### DATASET RECORDS
===============

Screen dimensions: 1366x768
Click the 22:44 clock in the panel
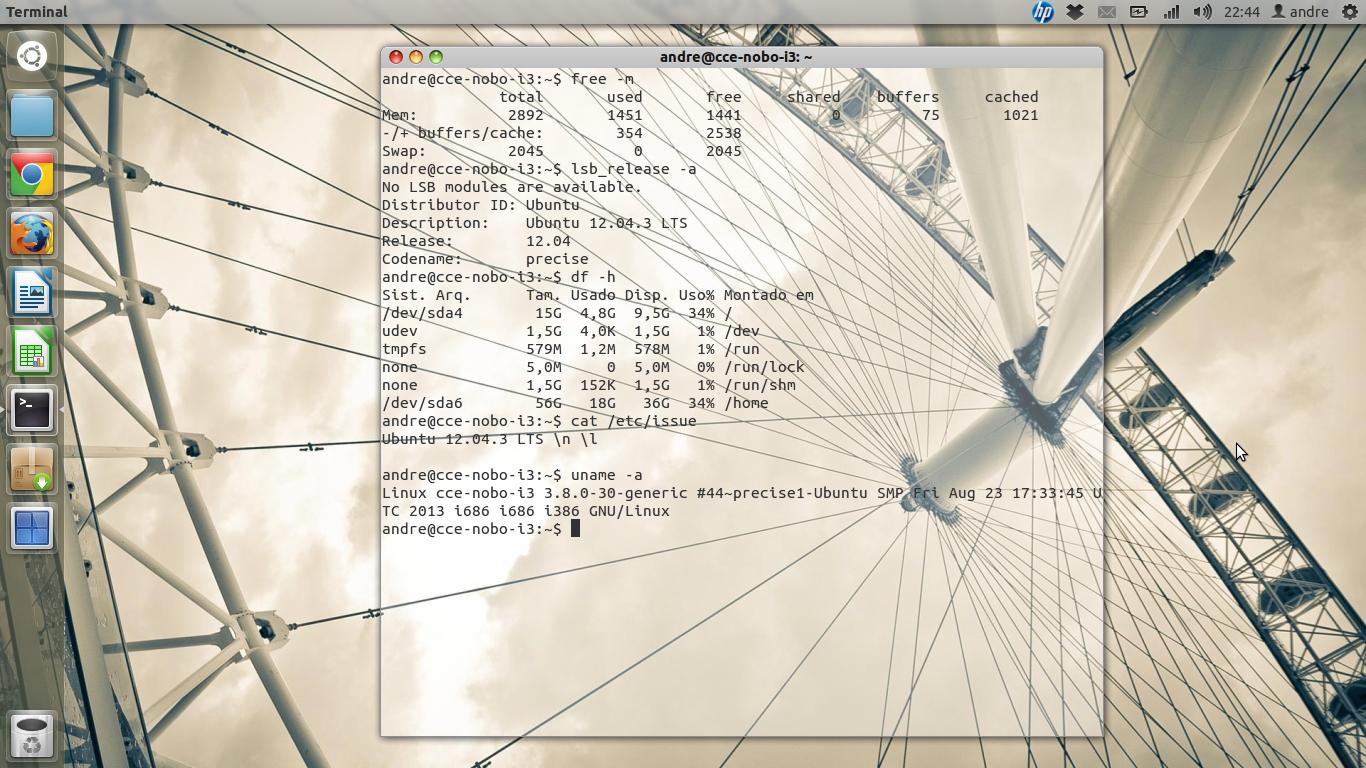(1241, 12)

===============

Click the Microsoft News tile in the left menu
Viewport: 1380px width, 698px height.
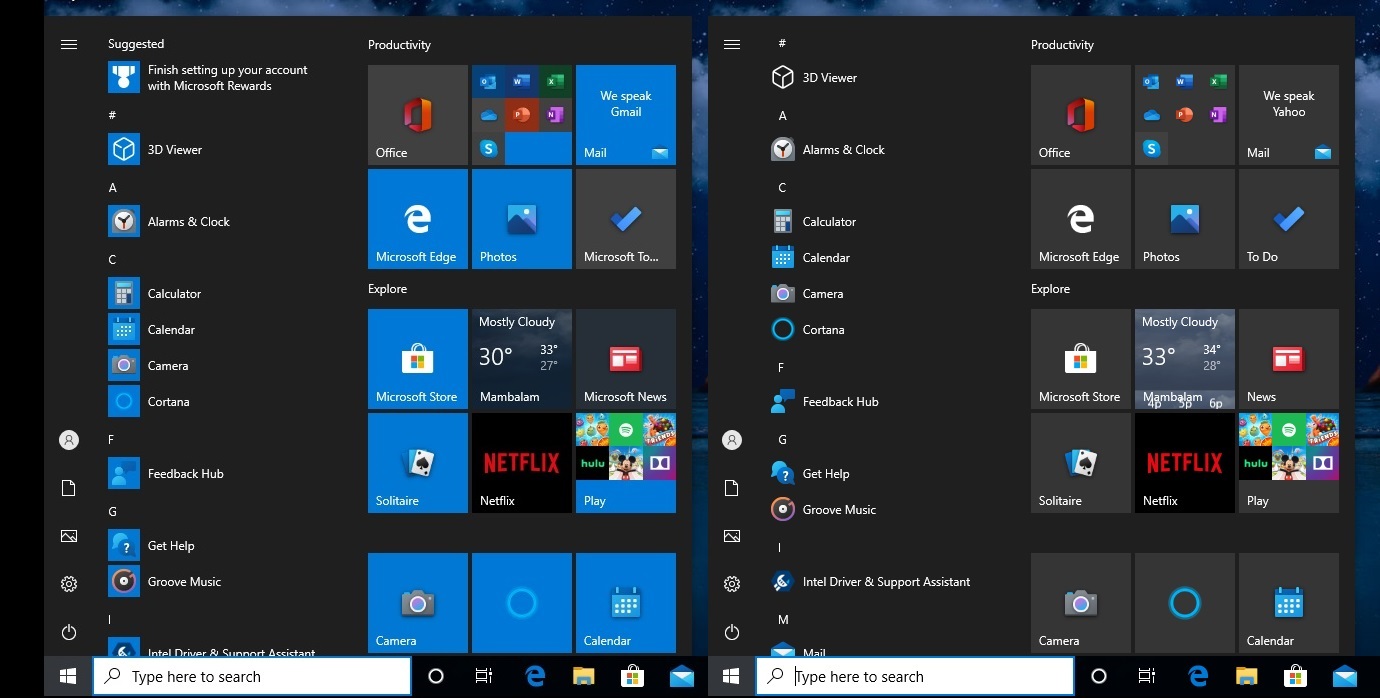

===============

### EXERCISE REQUIREMENTS
Locate every line in the material above that contains the word "Click", and copy each of those lines in full.

### THE ANSWER
Click the 22:44 clock in the panel
Click the Microsoft News tile in the left menu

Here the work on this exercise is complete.